Sihle Zikalala allay fears around the possible looting of funds.
By Lehlohonolo Lehana.
KwaZulu-Natal Premier Sihle Zikalala said the provincial government would be proactive in preventing any corruption as resources were made available to rebuild and recover.
The floods claimed 443 lives and destroyed thousands of homes and infrastructure.
During a media briefing on Sunday afternoon, Zikalala took the opportunity to allay fears around the possible looting of funds.
Zikalala has also defended the delivery of water by a tanker to his personal home.
In a video shared on social media, the water - meant for the public - is delivered to his homestead in the wake of the devastating floods in the province.
Zikalala contextualised that the water was delivered after the local community had been assisted first.
"They gave water all over," he said, explaining that only after this did they deliver to his house, and after his wife had tried to access water elsewhere.
He adds: "What is not reported, is what the family, led by my wife, is doing in cooking and providing food to the people staging at (the community) hall."
The floodwaters are the strongest to have struck KwaZulu-Natal in recent memory and were triggered by torrential rains that lashed the province last week.
The deluge engulfed the region, smashing in]to the port city of Durban and surrounding areas, pulling with it buildings and people. Most of the casualties were in Durban, and parts of the city have been without water for days.
Scores of hospitals and more than 500 schools in the region have also been destroyed.
In some of the worst-affected areas, some residents faced an agonising wait for the news of missing loved ones.
"We haven't lost hope. Although we are constantly worried as (the) days continue," said Sbongile Mjoka, a resident of Sunshine village in the eThekwini municipality whose eight-year-old nephew has been missing for days.
In a nearby semi-rural area, three members of the Sibiya family were killed when the walls of the room where they slept collapsed and four-year-old Bongeka Sibiya is still missing.
"Everything is a harsh reminder of what we lost, and not being able to find (Bongeka) is devastating because we can't grieve or heal. At this stage we are left feeling empty," Lethiwe Sibiya, 33,said.
Amid the destruction, climbing temperatures and an overcast sky, survivors sought divine solace and temporary distraction from their misery while observing Easter Sunday.
Thulisile Mkhabela went to church, at a large white concrete building with a tiled roof – one of a few solid structures left standing by the raging floods that engulfed her Inanda township.

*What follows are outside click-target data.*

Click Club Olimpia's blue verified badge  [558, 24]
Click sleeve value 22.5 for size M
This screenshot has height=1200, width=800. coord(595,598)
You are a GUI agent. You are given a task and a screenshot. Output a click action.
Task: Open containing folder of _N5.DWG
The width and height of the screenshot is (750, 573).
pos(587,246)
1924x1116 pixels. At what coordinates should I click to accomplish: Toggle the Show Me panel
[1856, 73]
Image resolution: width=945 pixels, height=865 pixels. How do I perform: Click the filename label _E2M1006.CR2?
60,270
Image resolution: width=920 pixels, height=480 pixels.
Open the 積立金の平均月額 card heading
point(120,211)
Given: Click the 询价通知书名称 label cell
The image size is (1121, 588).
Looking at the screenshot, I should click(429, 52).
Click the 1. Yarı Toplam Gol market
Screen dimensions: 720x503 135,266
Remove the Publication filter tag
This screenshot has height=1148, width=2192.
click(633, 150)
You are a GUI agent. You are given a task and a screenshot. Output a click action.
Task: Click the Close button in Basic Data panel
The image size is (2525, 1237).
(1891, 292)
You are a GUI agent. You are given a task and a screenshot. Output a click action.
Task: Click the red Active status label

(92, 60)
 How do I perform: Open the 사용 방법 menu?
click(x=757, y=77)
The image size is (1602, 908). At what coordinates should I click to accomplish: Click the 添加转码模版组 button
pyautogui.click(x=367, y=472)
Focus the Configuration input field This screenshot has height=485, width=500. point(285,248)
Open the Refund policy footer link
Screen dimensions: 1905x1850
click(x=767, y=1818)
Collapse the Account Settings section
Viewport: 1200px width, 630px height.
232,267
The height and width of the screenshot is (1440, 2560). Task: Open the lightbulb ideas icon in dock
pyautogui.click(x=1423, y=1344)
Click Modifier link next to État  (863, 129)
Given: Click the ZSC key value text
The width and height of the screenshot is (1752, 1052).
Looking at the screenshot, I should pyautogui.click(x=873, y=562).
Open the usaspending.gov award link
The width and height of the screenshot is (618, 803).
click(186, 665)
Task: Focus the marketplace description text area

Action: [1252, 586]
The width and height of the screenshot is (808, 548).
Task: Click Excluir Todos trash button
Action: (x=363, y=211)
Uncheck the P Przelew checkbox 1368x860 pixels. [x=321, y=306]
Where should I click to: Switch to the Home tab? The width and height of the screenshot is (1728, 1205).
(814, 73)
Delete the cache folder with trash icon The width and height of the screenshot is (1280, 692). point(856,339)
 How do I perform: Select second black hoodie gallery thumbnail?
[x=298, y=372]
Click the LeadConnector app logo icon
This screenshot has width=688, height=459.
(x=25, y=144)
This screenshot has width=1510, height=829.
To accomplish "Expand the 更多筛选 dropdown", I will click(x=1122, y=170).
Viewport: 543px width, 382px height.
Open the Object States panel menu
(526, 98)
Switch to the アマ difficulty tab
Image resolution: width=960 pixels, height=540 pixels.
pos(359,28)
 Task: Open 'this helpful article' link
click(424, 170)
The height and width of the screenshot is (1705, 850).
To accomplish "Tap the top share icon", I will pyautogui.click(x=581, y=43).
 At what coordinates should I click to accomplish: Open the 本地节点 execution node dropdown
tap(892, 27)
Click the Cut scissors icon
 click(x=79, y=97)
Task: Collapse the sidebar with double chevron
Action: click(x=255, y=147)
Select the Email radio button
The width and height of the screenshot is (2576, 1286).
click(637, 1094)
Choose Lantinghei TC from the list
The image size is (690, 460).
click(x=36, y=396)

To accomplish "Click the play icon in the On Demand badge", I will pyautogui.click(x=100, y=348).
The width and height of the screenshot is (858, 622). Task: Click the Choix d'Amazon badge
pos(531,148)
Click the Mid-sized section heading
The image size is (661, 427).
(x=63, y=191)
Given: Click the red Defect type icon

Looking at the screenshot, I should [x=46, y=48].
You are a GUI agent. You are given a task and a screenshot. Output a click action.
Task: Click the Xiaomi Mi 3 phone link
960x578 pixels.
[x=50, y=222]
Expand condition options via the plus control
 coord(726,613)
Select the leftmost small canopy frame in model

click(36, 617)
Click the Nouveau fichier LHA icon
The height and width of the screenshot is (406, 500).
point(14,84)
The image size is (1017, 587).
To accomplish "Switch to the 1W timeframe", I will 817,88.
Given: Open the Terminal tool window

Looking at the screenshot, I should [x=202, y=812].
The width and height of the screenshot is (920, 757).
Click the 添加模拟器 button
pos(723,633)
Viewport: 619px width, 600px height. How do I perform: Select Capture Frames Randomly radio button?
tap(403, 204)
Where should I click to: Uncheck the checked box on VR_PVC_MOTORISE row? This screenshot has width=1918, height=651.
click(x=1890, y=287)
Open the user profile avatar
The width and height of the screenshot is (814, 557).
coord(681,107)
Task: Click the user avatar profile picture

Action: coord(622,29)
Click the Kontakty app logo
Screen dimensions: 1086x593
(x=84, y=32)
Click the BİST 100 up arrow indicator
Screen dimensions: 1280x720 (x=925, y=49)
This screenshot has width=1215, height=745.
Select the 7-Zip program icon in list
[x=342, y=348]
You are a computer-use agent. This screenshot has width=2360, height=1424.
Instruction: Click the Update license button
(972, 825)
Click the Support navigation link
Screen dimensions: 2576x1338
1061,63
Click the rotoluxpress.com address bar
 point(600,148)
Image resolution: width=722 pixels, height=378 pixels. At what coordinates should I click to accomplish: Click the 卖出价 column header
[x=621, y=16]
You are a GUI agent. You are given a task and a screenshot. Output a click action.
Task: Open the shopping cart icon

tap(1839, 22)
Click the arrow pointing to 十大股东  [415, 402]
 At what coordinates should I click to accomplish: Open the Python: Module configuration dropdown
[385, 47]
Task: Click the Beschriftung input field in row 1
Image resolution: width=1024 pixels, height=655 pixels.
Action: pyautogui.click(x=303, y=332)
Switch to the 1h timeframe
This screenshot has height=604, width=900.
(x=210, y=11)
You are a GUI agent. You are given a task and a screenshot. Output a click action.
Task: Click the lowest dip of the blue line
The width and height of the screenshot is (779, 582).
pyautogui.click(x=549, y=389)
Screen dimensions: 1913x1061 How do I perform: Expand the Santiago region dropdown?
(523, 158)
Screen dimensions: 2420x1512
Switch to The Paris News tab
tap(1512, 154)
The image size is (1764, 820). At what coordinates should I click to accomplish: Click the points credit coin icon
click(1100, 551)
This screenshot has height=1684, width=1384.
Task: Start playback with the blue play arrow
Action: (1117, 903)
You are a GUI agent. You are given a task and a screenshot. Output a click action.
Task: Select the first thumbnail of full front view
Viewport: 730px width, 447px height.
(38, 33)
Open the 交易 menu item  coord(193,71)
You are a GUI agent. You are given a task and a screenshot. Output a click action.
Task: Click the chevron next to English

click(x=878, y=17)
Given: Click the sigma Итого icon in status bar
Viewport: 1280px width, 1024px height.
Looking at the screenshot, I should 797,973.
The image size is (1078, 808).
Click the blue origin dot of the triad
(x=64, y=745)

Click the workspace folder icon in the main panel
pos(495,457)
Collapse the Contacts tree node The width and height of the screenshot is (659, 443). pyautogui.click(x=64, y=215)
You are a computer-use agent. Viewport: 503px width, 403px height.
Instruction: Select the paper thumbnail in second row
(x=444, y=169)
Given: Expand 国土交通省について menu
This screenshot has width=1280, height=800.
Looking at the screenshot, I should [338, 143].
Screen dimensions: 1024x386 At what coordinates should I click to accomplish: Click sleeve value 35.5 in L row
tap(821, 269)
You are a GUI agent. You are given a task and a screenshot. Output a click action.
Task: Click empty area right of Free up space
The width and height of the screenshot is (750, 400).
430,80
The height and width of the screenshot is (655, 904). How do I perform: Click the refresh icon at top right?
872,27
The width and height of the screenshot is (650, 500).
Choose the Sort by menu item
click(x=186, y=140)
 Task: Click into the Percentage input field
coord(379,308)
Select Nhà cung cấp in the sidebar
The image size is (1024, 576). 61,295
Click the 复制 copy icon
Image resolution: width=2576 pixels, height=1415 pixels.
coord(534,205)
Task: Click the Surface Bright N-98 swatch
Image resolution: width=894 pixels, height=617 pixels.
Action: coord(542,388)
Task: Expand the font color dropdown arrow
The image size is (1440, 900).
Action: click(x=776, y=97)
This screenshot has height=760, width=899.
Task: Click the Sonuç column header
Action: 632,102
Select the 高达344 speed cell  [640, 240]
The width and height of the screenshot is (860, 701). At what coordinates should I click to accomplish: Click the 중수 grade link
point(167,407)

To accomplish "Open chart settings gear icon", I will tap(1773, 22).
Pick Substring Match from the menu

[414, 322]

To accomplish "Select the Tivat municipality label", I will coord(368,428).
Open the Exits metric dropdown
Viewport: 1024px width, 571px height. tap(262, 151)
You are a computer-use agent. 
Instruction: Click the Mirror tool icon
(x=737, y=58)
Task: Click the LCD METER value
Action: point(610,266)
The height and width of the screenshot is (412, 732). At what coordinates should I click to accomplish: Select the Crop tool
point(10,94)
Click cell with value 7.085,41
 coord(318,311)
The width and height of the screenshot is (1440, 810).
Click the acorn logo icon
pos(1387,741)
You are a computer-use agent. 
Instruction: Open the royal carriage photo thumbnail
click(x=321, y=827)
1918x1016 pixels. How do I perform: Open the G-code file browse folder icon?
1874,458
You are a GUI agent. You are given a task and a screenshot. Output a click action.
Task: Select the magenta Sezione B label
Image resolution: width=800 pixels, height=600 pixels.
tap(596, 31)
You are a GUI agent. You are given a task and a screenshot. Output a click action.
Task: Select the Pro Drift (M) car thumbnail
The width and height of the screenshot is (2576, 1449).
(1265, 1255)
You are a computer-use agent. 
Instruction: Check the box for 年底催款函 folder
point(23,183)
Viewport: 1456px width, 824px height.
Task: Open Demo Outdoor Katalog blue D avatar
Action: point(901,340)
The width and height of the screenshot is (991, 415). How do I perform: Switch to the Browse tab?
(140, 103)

She recalled watching her house gradually collapse under the weight of the waters six days ago.
It started with the living room. "We took out whatever we could," she said, and took the children to what was thought to be a secure outbuilding. As "soon as we took them out then the bedroom started collapsing", she said.
The family then moved to an outbuilding, which had also been damaged but held together for the rest of the night.
That building has since collapsed and they are now "squatting" in her brother's two-bedroom house where 12 people are crammed.
Worshippers at the United Congregational Church of Southern Africa raised hands as tears rolled down, while others fell to the ground during emotional prayers.
Rains were starting to let up on Sunday, allowing for search and relief aid operations to continue in and around Durban. The city of 3.5 million was overcast but the South African Weather Service said rainfall would have cleared by midweek.
The government, churches and charities were marshalling relief aid for the more than 40,000 people left homeless by the raging floodwaters.
The government has announced an immediate one billion rand in emergency relief funding.
While the southeastern region has suffered some flooding before, the devastation has never been so severe. South Africans have previously watched similar tragedies hit neighbouring countries such as cyclone-prone Mozambique.
The country is still struggling to recover from the COVID-19 pandemic and deadly riots last year that killed more than 350 people, mostly in the now flood-struck southeastern region.